The strike began last Friday after last-minute negotiations between SAS and the Swedish Air Line Pilots Association broke down. As a result, 492 Swedish SAS pilots went on strike, followed by 545 Norwegian and 372 Danish colleagues.
On Tuesday morning, no progress in the negotiations had been made.
"SAS has clearly stated that we are prepared to continue negotiating and find a solution," Gustafson said in Tuesday's press release. "The unions have not yet indicated that they are ready to release their ultimate demands and return to the negotiating table, which means that we remain in a deadlock."
Spokesperson for the Swedish Air Line Pilots Association Wilhelm Tersmeden said the ball lies in the airline's court.
"We are ready to talk, our phones are around the clock. It's absolutely awful that passengers are getting caught up in this," Tersmeden told Swedish News SVT on Tuesday. "The responsibility lies with SAS; they have to treat us pilots as other companies treat their pilots."
SAS pilots are striking for a bilateral workplace agreement that will improve conditions by raising pilots' salaries and offering pilots more certainty around rostering.
"Today's scheduling rules are unsustainable. The majority of SAS pilots do not have fixed schedules, but work according to a variable roster. Not being able to plan your life is a big strain and we have therefore demanded greater predictability.

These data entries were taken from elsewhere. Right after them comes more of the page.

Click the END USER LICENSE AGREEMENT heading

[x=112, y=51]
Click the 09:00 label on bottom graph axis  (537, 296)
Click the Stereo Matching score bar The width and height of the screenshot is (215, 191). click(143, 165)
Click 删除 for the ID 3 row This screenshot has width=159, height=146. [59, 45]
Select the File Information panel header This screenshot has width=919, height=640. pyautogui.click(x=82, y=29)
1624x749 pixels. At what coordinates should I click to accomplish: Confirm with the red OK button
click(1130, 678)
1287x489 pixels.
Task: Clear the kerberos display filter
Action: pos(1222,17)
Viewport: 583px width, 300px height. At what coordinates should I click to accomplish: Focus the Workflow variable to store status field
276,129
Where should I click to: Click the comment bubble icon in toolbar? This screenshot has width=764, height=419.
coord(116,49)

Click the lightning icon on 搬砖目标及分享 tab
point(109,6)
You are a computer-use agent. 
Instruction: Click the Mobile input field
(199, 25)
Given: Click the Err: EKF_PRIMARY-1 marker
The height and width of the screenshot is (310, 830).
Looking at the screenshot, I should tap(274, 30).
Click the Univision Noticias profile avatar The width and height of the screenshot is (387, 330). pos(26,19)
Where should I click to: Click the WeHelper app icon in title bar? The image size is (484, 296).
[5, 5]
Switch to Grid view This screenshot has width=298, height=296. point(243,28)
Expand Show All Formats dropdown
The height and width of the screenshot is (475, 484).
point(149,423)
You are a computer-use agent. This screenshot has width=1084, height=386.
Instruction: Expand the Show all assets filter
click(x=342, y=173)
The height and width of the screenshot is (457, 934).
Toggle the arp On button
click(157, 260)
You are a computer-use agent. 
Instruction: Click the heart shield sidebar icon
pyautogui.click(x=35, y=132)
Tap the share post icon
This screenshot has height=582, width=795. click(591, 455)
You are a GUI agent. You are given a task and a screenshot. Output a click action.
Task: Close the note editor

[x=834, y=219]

Everyone who has a family life can imagine how demanding it is to not know when you're going to work," said Tersmeden in a press release on April 26, when the strike began.
"SAS must start working with its employees to develop the company. We are prepared for the strike to be prolonged," Tersmeden said.
SAS is the leading airline in Scandinavia, operating a third of all flights to and from the region. While the airline is an important link across Scandinavia, it also runs long-haul international flights to the U.S. and Asia. Domestic, European and long-haul flights will be affected by the strike.